■ Exercise brief ■
Report how many lines in the listing below include the word "each". Write nothing besides the number.

■ Exercise inputs ■
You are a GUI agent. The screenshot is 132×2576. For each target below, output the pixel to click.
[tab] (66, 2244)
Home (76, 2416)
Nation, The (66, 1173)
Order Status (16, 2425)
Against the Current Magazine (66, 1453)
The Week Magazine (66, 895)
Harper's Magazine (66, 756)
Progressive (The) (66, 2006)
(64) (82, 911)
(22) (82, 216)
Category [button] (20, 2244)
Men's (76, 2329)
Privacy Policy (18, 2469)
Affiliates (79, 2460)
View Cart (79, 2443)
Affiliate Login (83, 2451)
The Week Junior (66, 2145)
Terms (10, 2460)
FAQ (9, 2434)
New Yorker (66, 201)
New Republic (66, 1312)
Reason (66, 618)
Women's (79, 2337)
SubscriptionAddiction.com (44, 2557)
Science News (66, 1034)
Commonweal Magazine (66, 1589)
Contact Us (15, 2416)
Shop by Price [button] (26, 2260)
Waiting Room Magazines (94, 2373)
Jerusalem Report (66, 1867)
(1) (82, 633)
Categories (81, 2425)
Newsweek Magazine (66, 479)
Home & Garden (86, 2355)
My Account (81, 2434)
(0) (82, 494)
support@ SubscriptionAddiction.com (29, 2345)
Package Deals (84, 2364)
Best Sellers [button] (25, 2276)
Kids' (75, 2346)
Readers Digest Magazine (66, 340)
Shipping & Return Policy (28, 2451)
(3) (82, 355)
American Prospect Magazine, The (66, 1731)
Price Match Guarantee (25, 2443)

...

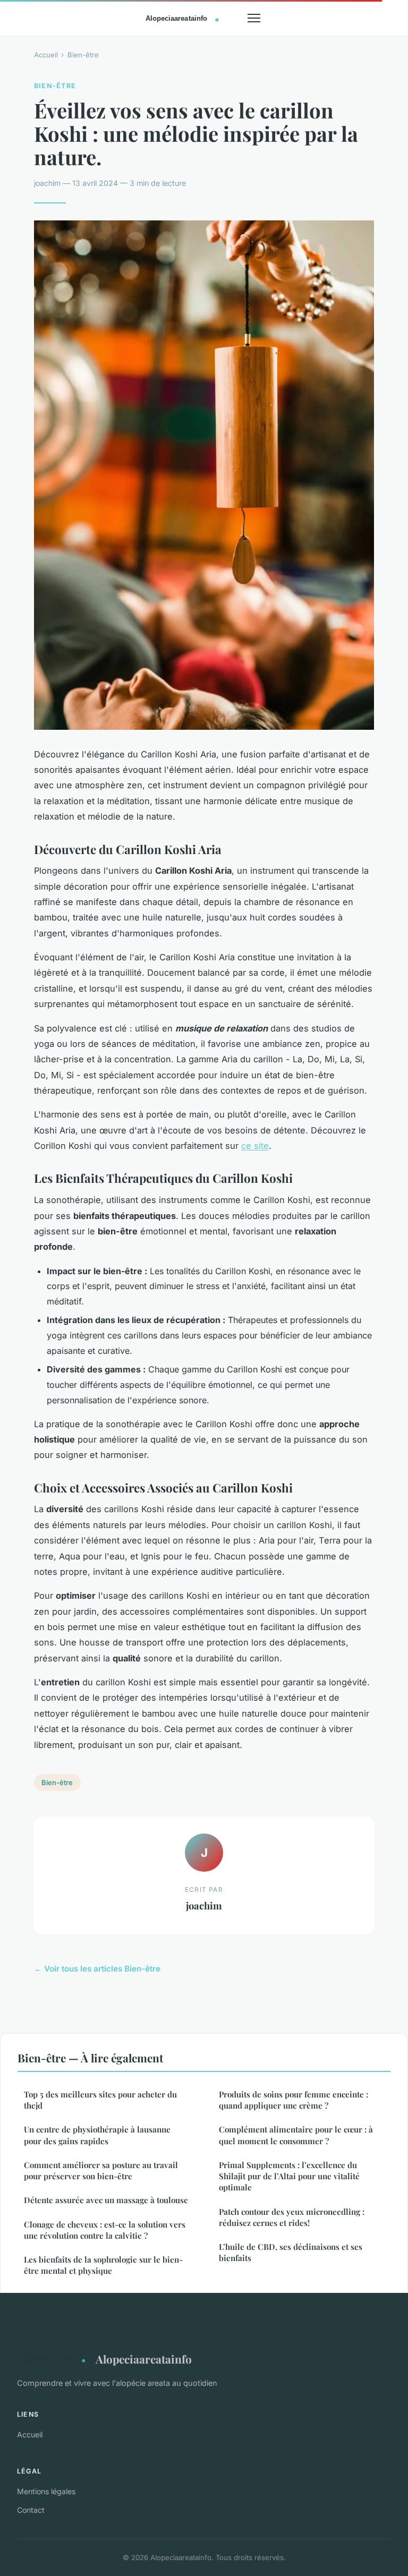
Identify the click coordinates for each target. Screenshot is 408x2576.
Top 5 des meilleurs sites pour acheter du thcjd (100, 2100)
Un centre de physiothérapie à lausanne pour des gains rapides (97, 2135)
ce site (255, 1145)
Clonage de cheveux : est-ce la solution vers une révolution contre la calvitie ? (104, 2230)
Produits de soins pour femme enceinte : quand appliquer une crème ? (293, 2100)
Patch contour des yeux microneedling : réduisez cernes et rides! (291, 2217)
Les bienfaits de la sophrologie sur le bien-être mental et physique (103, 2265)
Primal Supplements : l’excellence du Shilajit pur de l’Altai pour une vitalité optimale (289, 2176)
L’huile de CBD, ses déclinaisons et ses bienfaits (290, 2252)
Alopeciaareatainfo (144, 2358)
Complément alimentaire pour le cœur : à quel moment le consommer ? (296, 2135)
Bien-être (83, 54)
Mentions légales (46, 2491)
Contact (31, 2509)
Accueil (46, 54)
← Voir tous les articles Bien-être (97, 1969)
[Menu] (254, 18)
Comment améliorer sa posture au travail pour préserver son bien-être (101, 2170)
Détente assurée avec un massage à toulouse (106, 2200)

■ Expected answer ■
2